--- WHAT YOU ARE ASKED TO DO ---
Retype each entry exactly. Skip any pictures.

[[ DATA FOR THIS TASK, beginning ]]

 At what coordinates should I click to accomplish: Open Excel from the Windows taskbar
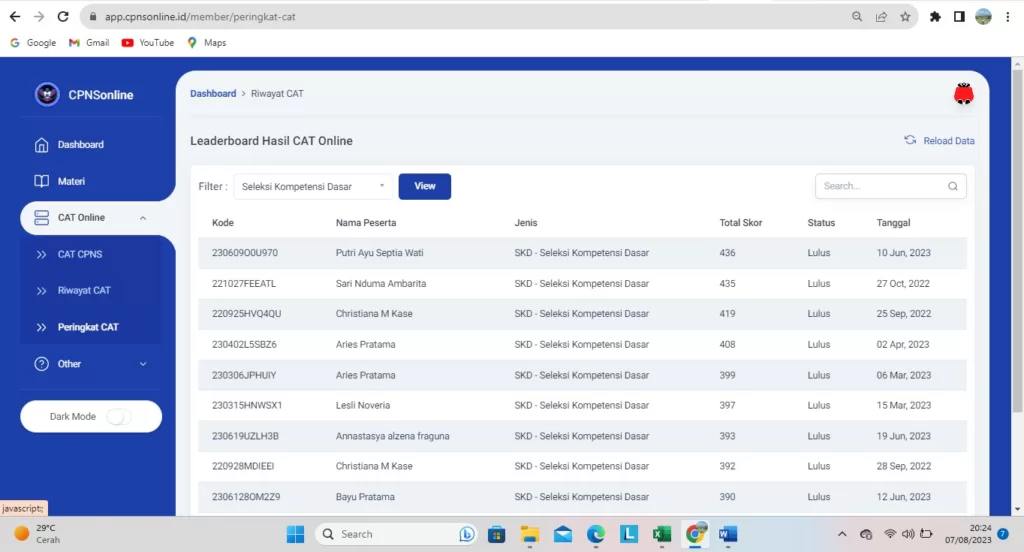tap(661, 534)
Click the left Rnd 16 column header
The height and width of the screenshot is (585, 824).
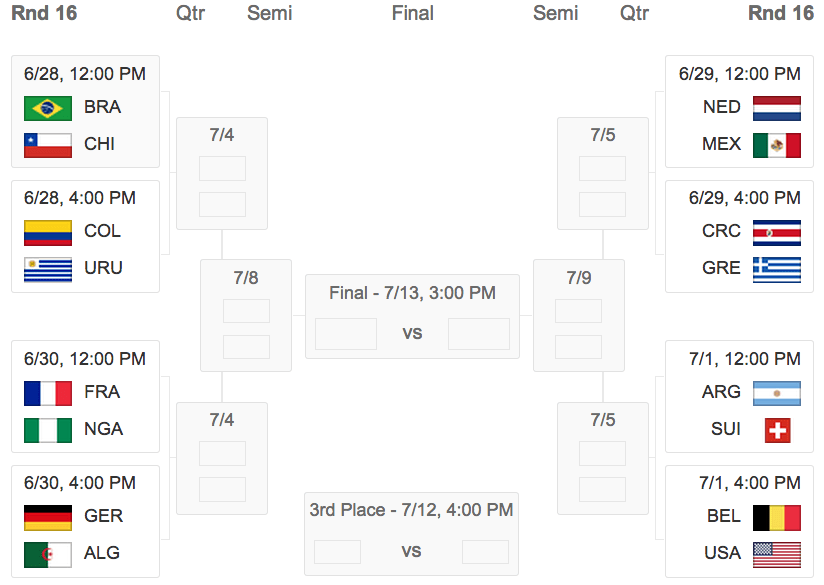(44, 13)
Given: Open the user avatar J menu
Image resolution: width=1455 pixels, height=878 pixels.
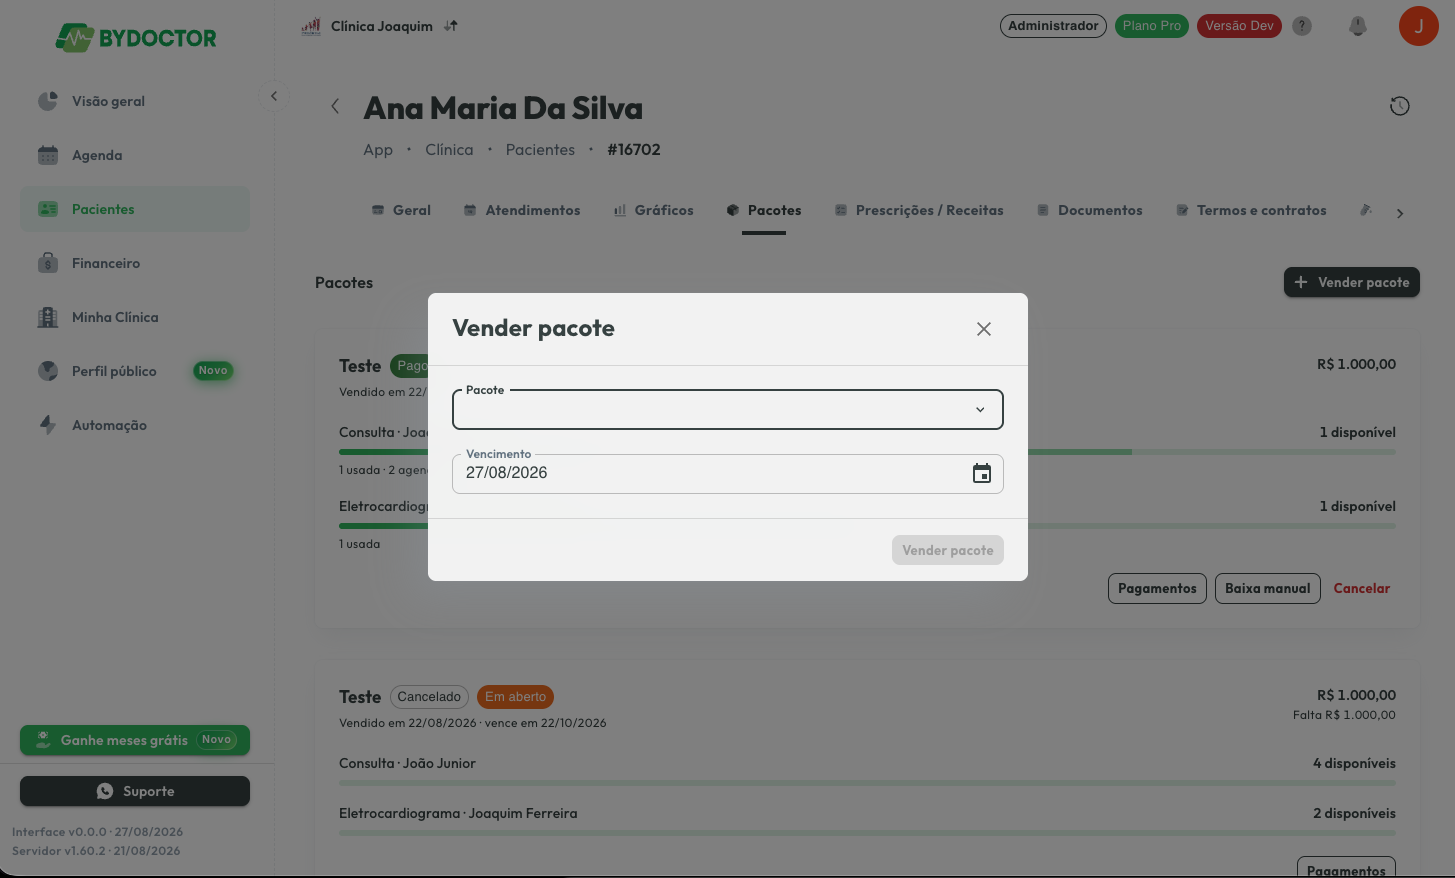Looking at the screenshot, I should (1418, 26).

[[ DATA FOR THIS TASK, end ]]

--- SOLUTION TO THE EXERCISE ---
 At what coordinates should I click to accomplish: Open Excel from the Windows taskbar
tap(661, 534)
Click the left Rnd 16 column header
The height and width of the screenshot is (585, 824).
(44, 13)
Given: Open the user avatar J menu
Image resolution: width=1455 pixels, height=878 pixels.
Looking at the screenshot, I should (1418, 26).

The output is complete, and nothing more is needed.